## SOURCE EXTRACT
+ + +
Roland's homepage

My random knot in the Web

Building CalculiX with the PaStiX solver without CUDA

The CalculiX solver package on FreeBSD is compiled with the SPOOLES (SParse Object Oriented Linear Equations Solver) library by default. This is also the case in many Linux distributions because SPOOLES is free, while faster solvers like PARADISO are proprietary.

SPOOLES is relatively fast compared to the built-in iterative solver, its most fundamental limitation is that the data must fit in RAM.

However a patched version of the PaStiX solver has been integrated with CalculiX. It is often faster than SPOOLES and can use a GPU using the CUDA library.

So I wanted to try CalculiX built with PaStiX. There is just one slight issue; CUDA is not supported on FreeBSD. And I use Intel or AMD graphics because those are supported by open-source drivers.
+ + +
[Data items]
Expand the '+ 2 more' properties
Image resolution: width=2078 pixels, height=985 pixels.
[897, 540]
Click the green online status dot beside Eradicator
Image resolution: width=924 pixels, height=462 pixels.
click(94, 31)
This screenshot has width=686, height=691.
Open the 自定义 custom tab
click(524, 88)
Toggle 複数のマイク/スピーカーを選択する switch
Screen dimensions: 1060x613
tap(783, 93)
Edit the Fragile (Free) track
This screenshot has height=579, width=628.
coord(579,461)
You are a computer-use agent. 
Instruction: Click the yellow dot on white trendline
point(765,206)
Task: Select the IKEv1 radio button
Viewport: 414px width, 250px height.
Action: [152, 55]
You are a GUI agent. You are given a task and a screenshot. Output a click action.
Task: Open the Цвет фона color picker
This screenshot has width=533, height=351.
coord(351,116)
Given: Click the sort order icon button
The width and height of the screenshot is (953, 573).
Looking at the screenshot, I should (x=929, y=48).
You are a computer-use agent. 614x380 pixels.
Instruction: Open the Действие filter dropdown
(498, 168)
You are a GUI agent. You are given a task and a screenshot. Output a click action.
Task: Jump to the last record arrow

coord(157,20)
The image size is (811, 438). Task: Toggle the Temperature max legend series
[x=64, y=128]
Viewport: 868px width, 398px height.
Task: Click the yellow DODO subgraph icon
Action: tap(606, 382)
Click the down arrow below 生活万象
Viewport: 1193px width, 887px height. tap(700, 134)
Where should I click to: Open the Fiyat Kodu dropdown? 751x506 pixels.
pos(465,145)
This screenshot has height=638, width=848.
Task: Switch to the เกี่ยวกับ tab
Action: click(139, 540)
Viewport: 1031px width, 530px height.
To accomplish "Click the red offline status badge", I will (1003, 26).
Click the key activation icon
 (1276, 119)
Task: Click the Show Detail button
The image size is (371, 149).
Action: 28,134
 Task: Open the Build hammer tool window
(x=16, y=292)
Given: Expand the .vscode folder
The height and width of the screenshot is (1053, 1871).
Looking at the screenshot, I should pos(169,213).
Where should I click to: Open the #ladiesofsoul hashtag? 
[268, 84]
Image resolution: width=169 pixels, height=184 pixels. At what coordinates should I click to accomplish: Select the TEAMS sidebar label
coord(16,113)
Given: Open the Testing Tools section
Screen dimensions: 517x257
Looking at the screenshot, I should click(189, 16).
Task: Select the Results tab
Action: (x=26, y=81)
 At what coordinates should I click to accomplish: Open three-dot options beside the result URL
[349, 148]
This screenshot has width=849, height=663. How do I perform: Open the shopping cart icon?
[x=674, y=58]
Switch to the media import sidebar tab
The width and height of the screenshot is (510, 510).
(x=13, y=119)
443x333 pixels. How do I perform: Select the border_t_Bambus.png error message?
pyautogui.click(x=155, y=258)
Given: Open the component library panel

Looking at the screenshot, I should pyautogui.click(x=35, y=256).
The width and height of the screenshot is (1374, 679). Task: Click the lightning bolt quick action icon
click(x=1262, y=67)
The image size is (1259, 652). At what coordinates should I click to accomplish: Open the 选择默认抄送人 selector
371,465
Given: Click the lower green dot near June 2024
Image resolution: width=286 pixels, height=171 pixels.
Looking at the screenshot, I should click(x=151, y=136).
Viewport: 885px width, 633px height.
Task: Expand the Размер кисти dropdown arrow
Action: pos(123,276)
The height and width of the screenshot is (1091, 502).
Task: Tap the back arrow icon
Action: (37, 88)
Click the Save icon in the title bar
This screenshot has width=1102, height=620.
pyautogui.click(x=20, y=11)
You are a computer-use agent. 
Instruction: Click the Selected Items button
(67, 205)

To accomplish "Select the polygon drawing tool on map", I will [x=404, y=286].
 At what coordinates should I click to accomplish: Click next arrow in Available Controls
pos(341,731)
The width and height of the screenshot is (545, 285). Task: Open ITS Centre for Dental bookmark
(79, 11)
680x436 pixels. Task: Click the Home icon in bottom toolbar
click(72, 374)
+ + +
## THE REQUEST
Write the next part of the post on building CalculiX with PaStiX on FreeBSD, starting after its last sentence.

## RESPONSE FOR THIS EXERCISE
Therefore I needed to build PaStiX without CUDA support. This turned out to be slightly more complicated then expected.

Currently, CalculiX used a modified version of PaStiX that you can find at https://github.com/Dhondtguido/PaStiX4CalculiX. This is based on an older version of PaStiX. And even though it has a configuration option to build without CUDA, that doesn’t work. Basically, even if you switch CUDA off, there is still some CUDA-specific stuff left. I was halfway through patching all that, when I found that github user Kabbone had already done all of that: https://github.com/Kabbone/PaStiX4CalculiX/tree/cudaless. So that is the version I’m using.

Support for CalculiX in mainline PaStiX is being worked on, but will certainly not arrive before PaStiX 6.4.

Prerequisites

These build instructions were written for FreeBSD. With some changes they should be usable on other UNIX-like systems like Linux and MacOS.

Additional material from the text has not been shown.